EXERCISE GOAL: Write out the listing exactly, from its first line through the line holding "The width and", but include none of the pictures.
++++++++
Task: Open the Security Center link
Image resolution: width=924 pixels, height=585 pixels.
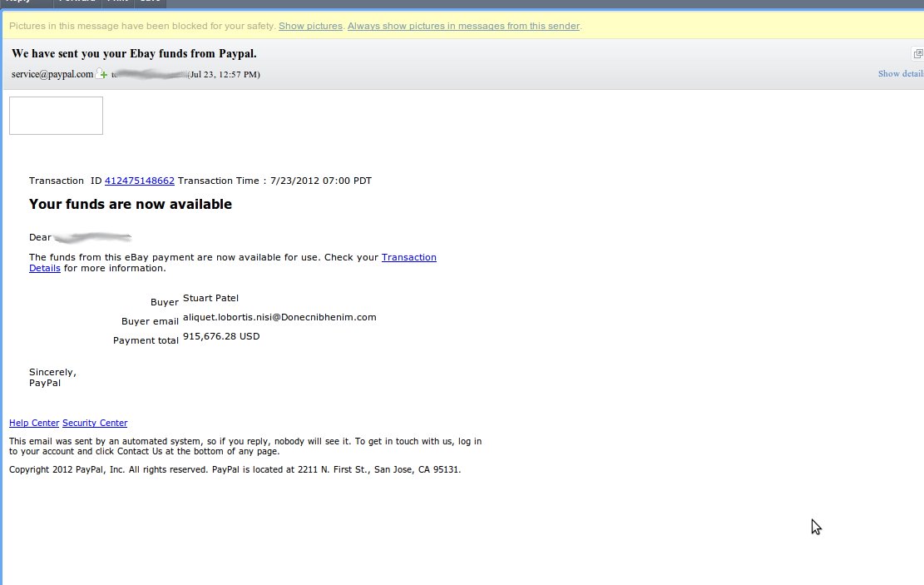Action: 95,423
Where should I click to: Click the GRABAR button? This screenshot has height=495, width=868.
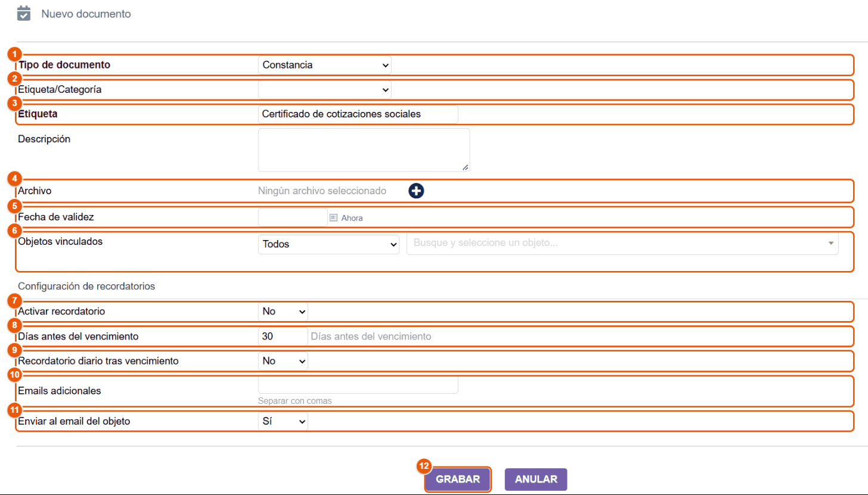pyautogui.click(x=458, y=480)
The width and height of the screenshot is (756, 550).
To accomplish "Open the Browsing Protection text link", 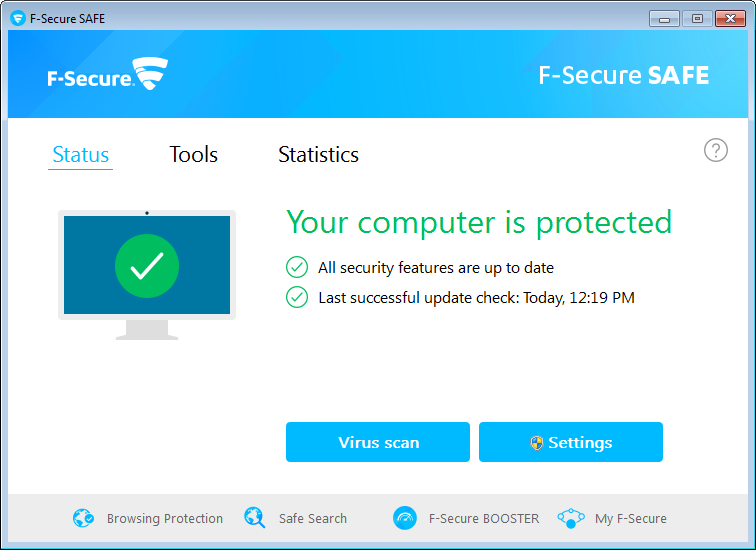I will 165,518.
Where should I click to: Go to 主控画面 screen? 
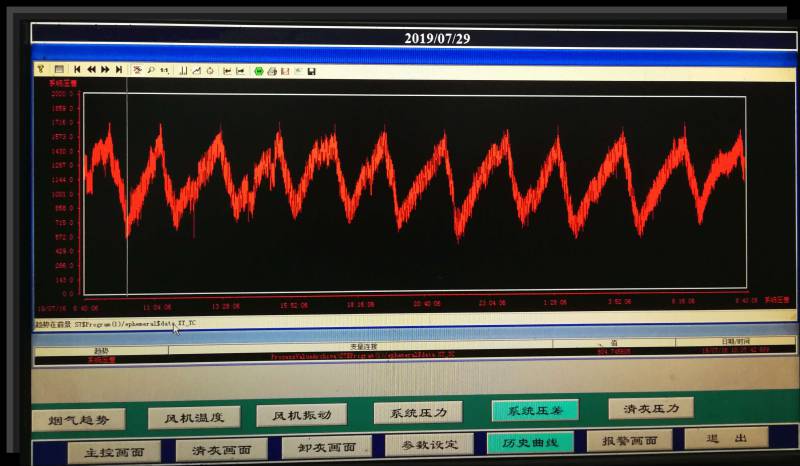[114, 452]
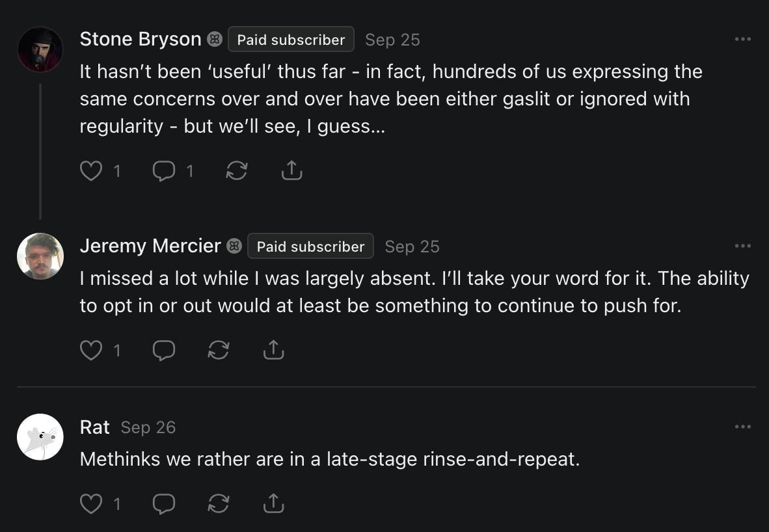Like Rat's rinse-and-repeat comment
Image resolution: width=769 pixels, height=532 pixels.
pos(91,503)
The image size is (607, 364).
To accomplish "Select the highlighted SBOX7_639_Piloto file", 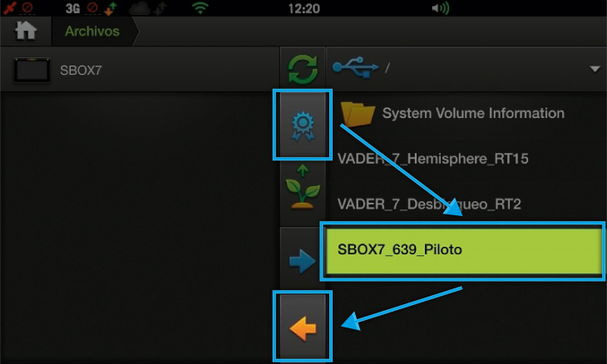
++++++++
RESULT OF THIS TASK:
Task: Open the Security Center link
Image resolution: width=924 pixels, height=585 pixels.
Action: 95,423
Where should I click to: Click the GRABAR button? This screenshot has height=495, width=868.
pyautogui.click(x=458, y=480)
The width and height of the screenshot is (756, 550).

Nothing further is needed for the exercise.